> [What is being asked]: For each line of the data below, test for "computer". Report only the number of lines that pass.

---- Information given

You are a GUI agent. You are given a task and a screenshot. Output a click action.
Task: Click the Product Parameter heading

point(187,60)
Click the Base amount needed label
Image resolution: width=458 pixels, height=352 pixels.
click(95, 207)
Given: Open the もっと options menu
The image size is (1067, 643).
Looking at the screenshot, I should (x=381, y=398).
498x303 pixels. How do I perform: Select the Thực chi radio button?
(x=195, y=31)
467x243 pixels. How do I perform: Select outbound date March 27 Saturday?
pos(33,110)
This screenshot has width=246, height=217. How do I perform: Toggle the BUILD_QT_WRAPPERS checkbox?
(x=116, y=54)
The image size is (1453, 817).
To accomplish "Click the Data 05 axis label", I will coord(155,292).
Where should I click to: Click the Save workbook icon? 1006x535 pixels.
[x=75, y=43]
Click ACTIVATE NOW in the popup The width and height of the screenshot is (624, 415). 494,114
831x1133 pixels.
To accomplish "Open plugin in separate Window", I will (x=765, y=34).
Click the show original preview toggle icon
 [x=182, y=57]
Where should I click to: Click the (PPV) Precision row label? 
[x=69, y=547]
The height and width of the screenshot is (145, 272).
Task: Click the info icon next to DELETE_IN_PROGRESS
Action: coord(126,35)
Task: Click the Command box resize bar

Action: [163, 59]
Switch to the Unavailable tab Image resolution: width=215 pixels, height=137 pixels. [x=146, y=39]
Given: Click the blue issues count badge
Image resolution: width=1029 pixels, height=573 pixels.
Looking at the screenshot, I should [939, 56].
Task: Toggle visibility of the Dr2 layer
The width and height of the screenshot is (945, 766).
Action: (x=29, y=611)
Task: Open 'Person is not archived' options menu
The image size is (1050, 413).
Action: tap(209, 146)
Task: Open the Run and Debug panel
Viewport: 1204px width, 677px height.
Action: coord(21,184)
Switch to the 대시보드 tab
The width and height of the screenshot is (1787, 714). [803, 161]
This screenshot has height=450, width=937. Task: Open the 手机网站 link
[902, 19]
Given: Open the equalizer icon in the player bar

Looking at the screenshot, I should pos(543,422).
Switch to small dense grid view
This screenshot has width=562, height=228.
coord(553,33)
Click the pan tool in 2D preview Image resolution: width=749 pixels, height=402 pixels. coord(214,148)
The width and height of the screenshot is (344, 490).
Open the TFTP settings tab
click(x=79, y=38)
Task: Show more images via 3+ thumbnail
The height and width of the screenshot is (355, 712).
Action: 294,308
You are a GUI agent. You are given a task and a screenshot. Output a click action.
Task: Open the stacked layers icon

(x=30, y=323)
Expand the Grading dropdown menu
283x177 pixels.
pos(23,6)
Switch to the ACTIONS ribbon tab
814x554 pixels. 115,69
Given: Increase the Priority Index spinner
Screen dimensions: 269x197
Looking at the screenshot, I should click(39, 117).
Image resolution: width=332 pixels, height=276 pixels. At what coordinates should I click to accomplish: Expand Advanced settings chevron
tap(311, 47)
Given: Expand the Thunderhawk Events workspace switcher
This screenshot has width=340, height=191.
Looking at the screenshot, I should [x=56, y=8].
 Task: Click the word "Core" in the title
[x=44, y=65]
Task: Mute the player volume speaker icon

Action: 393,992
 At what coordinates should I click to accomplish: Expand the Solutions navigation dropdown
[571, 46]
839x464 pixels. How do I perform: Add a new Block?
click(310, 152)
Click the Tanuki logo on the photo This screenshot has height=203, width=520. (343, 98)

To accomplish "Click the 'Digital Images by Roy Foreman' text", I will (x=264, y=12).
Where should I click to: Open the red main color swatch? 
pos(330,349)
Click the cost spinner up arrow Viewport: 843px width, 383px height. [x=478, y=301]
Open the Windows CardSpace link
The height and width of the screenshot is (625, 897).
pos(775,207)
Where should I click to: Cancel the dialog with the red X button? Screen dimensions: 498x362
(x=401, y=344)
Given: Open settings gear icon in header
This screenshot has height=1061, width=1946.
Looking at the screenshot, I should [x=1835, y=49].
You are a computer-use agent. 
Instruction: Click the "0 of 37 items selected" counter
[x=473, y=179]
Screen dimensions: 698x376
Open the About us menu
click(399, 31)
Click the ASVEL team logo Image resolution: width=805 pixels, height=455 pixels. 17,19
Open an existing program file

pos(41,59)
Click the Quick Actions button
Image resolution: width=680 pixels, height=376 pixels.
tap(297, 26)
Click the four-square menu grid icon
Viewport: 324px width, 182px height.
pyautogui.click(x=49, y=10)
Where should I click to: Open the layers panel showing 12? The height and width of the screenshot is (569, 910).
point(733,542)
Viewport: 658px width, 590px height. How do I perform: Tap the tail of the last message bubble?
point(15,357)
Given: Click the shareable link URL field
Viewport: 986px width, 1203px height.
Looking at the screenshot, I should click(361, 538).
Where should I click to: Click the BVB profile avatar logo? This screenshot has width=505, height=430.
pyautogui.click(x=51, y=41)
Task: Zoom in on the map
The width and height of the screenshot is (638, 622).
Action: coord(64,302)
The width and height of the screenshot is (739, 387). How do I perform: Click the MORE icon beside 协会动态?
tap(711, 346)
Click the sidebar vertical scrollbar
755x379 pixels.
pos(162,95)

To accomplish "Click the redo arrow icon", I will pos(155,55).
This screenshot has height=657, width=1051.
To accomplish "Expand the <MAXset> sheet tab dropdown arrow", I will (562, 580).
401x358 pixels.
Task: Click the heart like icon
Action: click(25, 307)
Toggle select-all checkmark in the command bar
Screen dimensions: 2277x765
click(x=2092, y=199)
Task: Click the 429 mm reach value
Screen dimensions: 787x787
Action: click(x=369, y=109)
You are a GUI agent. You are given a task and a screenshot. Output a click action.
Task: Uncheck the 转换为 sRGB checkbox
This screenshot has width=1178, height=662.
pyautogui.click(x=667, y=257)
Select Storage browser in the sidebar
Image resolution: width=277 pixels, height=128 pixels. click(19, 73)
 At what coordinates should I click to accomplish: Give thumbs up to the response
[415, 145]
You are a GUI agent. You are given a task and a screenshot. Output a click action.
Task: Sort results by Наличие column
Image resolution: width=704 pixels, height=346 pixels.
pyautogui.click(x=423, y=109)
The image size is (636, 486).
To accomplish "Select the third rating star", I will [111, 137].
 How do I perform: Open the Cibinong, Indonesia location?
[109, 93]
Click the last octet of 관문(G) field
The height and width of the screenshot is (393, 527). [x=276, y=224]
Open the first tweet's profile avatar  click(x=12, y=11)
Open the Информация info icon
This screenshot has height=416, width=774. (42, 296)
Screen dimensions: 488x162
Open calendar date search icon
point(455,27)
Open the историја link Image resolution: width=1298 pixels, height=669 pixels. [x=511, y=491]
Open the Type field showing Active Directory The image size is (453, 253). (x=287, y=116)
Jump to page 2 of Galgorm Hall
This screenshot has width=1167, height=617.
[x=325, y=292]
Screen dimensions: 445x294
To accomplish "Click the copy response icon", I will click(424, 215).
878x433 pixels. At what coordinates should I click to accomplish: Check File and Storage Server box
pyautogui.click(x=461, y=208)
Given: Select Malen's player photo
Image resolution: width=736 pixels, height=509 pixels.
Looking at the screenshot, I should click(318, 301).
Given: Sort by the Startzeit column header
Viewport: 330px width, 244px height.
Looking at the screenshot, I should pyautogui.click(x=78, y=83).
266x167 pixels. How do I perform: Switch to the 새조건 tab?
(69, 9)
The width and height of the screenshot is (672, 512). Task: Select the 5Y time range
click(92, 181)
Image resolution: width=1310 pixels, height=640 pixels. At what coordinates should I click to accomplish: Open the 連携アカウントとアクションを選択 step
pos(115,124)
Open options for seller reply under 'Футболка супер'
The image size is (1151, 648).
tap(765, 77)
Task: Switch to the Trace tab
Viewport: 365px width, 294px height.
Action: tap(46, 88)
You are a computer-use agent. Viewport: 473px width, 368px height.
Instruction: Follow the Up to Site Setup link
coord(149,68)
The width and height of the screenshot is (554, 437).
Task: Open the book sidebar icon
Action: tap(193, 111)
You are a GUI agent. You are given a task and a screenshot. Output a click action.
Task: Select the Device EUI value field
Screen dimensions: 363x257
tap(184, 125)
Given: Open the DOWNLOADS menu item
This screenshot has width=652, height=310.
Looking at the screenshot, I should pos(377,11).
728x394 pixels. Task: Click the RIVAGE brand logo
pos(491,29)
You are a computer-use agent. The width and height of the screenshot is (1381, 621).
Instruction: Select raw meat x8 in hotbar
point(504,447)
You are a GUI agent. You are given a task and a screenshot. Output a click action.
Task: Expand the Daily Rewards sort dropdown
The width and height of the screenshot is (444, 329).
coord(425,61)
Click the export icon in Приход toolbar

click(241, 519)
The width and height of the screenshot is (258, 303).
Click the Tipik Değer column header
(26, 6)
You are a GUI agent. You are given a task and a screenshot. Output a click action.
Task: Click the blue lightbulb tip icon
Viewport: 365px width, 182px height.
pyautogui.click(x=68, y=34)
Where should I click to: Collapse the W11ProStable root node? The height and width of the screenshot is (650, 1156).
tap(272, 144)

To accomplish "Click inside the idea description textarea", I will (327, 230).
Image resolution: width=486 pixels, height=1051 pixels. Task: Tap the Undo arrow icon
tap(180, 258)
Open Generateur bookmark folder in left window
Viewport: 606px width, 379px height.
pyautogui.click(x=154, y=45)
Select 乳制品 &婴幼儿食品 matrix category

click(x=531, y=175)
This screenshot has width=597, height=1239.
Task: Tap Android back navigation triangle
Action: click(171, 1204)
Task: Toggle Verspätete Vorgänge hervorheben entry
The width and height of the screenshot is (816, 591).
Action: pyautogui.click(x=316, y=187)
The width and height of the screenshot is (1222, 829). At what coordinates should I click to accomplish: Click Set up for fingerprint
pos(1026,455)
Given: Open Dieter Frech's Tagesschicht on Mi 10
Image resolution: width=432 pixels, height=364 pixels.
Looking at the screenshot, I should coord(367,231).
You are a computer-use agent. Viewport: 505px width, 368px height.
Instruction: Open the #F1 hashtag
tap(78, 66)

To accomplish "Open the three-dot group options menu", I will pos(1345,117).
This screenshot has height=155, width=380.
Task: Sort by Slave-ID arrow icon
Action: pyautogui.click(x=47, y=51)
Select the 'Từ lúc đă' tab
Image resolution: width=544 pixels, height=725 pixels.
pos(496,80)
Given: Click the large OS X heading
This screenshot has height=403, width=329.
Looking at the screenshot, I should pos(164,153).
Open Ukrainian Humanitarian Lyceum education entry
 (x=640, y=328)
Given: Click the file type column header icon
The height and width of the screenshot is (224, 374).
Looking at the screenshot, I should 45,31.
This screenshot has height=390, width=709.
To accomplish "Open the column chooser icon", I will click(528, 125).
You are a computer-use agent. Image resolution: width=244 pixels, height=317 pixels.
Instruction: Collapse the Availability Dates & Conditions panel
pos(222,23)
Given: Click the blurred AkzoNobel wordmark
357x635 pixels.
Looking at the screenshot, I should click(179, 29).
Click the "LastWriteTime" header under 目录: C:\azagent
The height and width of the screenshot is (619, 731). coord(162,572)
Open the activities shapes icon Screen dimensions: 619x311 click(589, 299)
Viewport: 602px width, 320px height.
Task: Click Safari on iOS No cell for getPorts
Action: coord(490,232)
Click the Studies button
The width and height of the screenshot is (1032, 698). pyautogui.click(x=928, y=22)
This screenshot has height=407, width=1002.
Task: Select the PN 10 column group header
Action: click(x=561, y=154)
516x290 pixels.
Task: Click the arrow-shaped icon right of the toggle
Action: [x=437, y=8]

--------

> [Exercise response]: 5